# Real-world type theory I: untyped normalisation by evaluation for λ-calculus

This is the first in a series of posts written in which I work through some topics in “real-world” implementation of type-theoretic concepts and the more “engineering”-like aspects of writing a theorem prover, inspired by András Kovács’s MSE literature survey on the topic. The eventual goal is to attain enough proficiency in both type theory and proof assistant engineering to be able to implement my own Idris-like language, but that’s probably far off. Still, it’s worth getting started earlier than not.

Please contact me about any errors or with any comments, either on Twitter, or at `chow dot soham at gmail`

.

All the code in this post is implemented from, and most of the ideas and information come from, chapters 2 and 3 of Andreas Abel’s habilitation thesis, and to some extent can be said to be the output I generated while working through them trying to internalise “why everything really works”. It’s quite readable, and I recommend reading it if you enjoy this article.

# Introduction

Consider some simple language, say the untyped *λ*-calculus, here extended with lets and booleans:

\[ e ::= x \mathbin{|} \lambda x. e \mathbin{|} e\,e \mathbin{|} \mathsf{let}\,x = e\,\mathsf{in}\,e \pipe \true \pipe \false \]

Syntactic expressions in this language look like `x`

, `k (λx. λy. y)`

, `λz. let id = λy. y in id (z true)`

, and so on. Let us denote the set of all such expressions by \(\mathsf{Exp}\).
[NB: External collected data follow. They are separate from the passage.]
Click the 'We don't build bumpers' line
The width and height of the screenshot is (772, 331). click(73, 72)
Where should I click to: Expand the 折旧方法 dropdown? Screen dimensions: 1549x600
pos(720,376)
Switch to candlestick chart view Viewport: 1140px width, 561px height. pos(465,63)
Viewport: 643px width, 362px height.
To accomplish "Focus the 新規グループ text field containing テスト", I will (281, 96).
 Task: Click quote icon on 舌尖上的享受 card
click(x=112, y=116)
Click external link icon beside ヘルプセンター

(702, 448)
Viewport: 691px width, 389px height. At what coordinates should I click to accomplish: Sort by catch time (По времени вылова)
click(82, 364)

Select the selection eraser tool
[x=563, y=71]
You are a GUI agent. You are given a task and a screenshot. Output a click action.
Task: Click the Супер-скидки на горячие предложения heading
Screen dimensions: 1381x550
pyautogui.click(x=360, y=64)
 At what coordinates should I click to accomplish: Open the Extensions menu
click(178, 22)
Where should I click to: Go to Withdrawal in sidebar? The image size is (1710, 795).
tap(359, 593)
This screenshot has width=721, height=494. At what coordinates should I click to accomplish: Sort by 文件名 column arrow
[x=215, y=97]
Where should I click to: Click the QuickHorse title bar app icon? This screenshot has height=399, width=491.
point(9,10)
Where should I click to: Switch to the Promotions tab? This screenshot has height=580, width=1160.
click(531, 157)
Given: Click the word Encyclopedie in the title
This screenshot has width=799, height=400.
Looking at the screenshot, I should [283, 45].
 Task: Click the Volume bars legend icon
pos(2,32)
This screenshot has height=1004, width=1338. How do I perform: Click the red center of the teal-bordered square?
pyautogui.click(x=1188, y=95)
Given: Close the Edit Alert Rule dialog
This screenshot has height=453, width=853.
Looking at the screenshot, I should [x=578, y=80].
One of the most basic things we can do with an expression in a language like this is evaluate it. For our purposes, **evaluation** is the process of executing or running a program \(t\) in a language, transforming it into a *value*. To paraphrase Abel, the value that evaluation assigns to a program can reasonably be considered to be a way to assign a notion of “meaning” for the program. To that end, we might denote this value \(\meaning(t)\), and ask ourselves: what is a value? Put another way, where should our values live? It makes sense to clearly separate the language we are implementing – the *object* language – from the language we are implementing it *in* – the *meta*-language. To a compiler engineer, LLVM IR or x86 assembly are good things to which a program in a fancy language can be reduced. To a type theorist or a logician, it may be preferable to use set theory, exotic things like domains, or a mathematical presentation of a sufficiently powerful type theory (such as Martin-Löf type theory) as the metalanguage. For our purposes we will imagine ourselves as intrepid implementors of theorem provers, unconcerned with both theory and compilation for the time being, and content ourselves with Haskell types and values. For example, it would be satisfactory for us to be given the term `(λz. let id = λy. y in id true) false`

and have it evaluate to some Haskell value `ExprTrue`

, and subsequently pretty-print the string `true`

to standard output. As long as we can make sense of the meaning, it’s fine, isn’t it?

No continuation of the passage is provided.